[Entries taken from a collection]

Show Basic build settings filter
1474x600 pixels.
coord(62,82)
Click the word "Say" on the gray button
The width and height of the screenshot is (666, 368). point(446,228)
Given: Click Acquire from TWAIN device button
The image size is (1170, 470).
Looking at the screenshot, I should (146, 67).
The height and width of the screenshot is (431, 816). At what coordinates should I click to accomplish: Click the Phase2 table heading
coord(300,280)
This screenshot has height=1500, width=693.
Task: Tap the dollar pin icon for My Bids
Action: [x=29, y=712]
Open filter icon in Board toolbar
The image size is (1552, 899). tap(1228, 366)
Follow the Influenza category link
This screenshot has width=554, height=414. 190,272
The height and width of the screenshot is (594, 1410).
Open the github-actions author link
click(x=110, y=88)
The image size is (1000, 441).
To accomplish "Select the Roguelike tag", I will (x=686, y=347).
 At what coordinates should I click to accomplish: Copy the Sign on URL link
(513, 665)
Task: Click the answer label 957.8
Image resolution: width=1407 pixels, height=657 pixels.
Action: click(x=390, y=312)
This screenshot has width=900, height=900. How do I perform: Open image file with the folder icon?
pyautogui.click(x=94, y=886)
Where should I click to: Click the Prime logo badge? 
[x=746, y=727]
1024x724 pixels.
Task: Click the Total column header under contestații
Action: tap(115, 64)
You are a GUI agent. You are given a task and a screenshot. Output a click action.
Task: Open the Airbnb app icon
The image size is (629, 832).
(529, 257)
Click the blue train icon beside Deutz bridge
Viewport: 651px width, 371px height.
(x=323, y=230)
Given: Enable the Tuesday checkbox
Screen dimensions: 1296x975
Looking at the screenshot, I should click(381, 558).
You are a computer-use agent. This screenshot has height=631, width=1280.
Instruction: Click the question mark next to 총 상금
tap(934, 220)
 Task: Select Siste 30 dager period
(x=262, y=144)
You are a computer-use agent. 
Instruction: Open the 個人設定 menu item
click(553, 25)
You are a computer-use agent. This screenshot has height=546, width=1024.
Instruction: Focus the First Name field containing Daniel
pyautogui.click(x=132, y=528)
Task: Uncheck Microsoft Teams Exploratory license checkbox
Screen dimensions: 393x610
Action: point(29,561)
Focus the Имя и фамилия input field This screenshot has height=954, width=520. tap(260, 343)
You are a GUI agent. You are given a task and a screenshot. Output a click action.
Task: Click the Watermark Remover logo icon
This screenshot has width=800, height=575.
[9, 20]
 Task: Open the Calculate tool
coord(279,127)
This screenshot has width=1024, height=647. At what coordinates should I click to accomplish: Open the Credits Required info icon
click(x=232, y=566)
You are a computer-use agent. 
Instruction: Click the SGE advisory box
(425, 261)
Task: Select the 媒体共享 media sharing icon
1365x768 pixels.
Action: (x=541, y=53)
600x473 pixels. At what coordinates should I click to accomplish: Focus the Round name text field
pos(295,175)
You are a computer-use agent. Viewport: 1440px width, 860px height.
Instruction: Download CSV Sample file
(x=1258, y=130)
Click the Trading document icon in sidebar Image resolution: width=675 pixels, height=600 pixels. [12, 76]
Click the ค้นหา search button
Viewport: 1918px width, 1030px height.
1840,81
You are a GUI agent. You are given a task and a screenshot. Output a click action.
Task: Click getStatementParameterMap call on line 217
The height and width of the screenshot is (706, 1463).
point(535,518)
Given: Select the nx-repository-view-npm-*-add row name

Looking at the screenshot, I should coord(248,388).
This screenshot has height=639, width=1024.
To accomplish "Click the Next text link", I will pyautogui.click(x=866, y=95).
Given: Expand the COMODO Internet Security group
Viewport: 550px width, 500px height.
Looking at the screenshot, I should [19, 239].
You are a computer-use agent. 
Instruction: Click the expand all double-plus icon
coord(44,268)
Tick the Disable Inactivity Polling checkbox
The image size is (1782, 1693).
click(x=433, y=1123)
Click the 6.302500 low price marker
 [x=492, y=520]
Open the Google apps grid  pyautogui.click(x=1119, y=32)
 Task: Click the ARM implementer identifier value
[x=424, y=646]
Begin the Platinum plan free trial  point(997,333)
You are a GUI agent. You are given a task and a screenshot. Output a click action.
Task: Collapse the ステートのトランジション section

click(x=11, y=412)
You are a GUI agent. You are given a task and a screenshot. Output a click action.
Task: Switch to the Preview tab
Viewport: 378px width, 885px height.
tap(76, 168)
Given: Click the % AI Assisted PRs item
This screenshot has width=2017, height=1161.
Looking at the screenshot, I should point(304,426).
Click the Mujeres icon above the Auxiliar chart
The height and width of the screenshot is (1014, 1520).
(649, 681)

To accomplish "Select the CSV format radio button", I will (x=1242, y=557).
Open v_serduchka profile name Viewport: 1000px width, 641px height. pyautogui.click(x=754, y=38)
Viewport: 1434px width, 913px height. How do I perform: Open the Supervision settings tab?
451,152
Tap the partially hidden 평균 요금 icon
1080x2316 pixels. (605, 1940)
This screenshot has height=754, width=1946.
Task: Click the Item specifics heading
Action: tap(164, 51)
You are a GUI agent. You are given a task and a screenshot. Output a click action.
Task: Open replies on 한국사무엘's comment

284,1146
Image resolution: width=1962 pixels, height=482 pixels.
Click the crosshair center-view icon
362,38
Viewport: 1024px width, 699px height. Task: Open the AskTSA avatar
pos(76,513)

### PROMPT
An exact reproduction of all the entries, complete to the last line, is needed.

### EXERCISE RESPONSE
Show Basic build settings filter
1474x600 pixels.
coord(62,82)
Click the word "Say" on the gray button
The width and height of the screenshot is (666, 368). point(446,228)
Given: Click Acquire from TWAIN device button
The image size is (1170, 470).
Looking at the screenshot, I should (146, 67).
The height and width of the screenshot is (431, 816). At what coordinates should I click to accomplish: Click the Phase2 table heading
coord(300,280)
This screenshot has height=1500, width=693.
Task: Tap the dollar pin icon for My Bids
Action: [x=29, y=712]
Open filter icon in Board toolbar
The image size is (1552, 899). tap(1228, 366)
Follow the Influenza category link
This screenshot has width=554, height=414. 190,272
The height and width of the screenshot is (594, 1410).
Open the github-actions author link
click(x=110, y=88)
The image size is (1000, 441).
To accomplish "Select the Roguelike tag", I will (x=686, y=347).
 At what coordinates should I click to accomplish: Copy the Sign on URL link
(513, 665)
Task: Click the answer label 957.8
Image resolution: width=1407 pixels, height=657 pixels.
Action: click(x=390, y=312)
This screenshot has width=900, height=900. How do I perform: Open image file with the folder icon?
pyautogui.click(x=94, y=886)
Where should I click to: Click the Prime logo badge? 
[x=746, y=727]
1024x724 pixels.
Task: Click the Total column header under contestații
Action: tap(115, 64)
You are a GUI agent. You are given a task and a screenshot. Output a click action.
Task: Open the Airbnb app icon
The image size is (629, 832).
(529, 257)
Click the blue train icon beside Deutz bridge
Viewport: 651px width, 371px height.
(x=323, y=230)
Given: Enable the Tuesday checkbox
Screen dimensions: 1296x975
Looking at the screenshot, I should click(381, 558).
You are a computer-use agent. This screenshot has height=631, width=1280.
Instruction: Click the question mark next to 총 상금
tap(934, 220)
 Task: Select Siste 30 dager period
(x=262, y=144)
You are a computer-use agent. 
Instruction: Open the 個人設定 menu item
click(553, 25)
You are a computer-use agent. This screenshot has height=546, width=1024.
Instruction: Focus the First Name field containing Daniel
pyautogui.click(x=132, y=528)
Task: Uncheck Microsoft Teams Exploratory license checkbox
Screen dimensions: 393x610
Action: point(29,561)
Focus the Имя и фамилия input field This screenshot has height=954, width=520. tap(260, 343)
You are a GUI agent. You are given a task and a screenshot. Output a click action.
Task: Click the Watermark Remover logo icon
This screenshot has width=800, height=575.
[9, 20]
 Task: Open the Calculate tool
coord(279,127)
This screenshot has width=1024, height=647. At what coordinates should I click to accomplish: Open the Credits Required info icon
click(x=232, y=566)
You are a computer-use agent. 
Instruction: Click the SGE advisory box
(425, 261)
Task: Select the 媒体共享 media sharing icon
1365x768 pixels.
Action: (x=541, y=53)
600x473 pixels. At what coordinates should I click to accomplish: Focus the Round name text field
pos(295,175)
You are a computer-use agent. Viewport: 1440px width, 860px height.
Instruction: Download CSV Sample file
(x=1258, y=130)
Click the Trading document icon in sidebar Image resolution: width=675 pixels, height=600 pixels. [12, 76]
Click the ค้นหา search button
Viewport: 1918px width, 1030px height.
1840,81
You are a GUI agent. You are given a task and a screenshot. Output a click action.
Task: Click getStatementParameterMap call on line 217
The height and width of the screenshot is (706, 1463).
point(535,518)
Given: Select the nx-repository-view-npm-*-add row name

Looking at the screenshot, I should coord(248,388).
This screenshot has height=639, width=1024.
To accomplish "Click the Next text link", I will pyautogui.click(x=866, y=95).
Given: Expand the COMODO Internet Security group
Viewport: 550px width, 500px height.
Looking at the screenshot, I should [19, 239].
You are a computer-use agent. 
Instruction: Click the expand all double-plus icon
coord(44,268)
Tick the Disable Inactivity Polling checkbox
The image size is (1782, 1693).
click(x=433, y=1123)
Click the 6.302500 low price marker
 [x=492, y=520]
Open the Google apps grid  pyautogui.click(x=1119, y=32)
 Task: Click the ARM implementer identifier value
[x=424, y=646]
Begin the Platinum plan free trial  point(997,333)
You are a GUI agent. You are given a task and a screenshot. Output a click action.
Task: Collapse the ステートのトランジション section

click(x=11, y=412)
You are a GUI agent. You are given a task and a screenshot. Output a click action.
Task: Switch to the Preview tab
Viewport: 378px width, 885px height.
tap(76, 168)
Given: Click the % AI Assisted PRs item
This screenshot has width=2017, height=1161.
Looking at the screenshot, I should point(304,426).
Click the Mujeres icon above the Auxiliar chart
The height and width of the screenshot is (1014, 1520).
(649, 681)

To accomplish "Select the CSV format radio button", I will (x=1242, y=557).
Open v_serduchka profile name Viewport: 1000px width, 641px height. pyautogui.click(x=754, y=38)
Viewport: 1434px width, 913px height. How do I perform: Open the Supervision settings tab?
451,152
Tap the partially hidden 평균 요금 icon
1080x2316 pixels. (605, 1940)
This screenshot has height=754, width=1946.
Task: Click the Item specifics heading
Action: tap(164, 51)
You are a GUI agent. You are given a task and a screenshot. Output a click action.
Task: Open replies on 한국사무엘's comment

284,1146
Image resolution: width=1962 pixels, height=482 pixels.
Click the crosshair center-view icon
362,38
Viewport: 1024px width, 699px height. Task: Open the AskTSA avatar
pos(76,513)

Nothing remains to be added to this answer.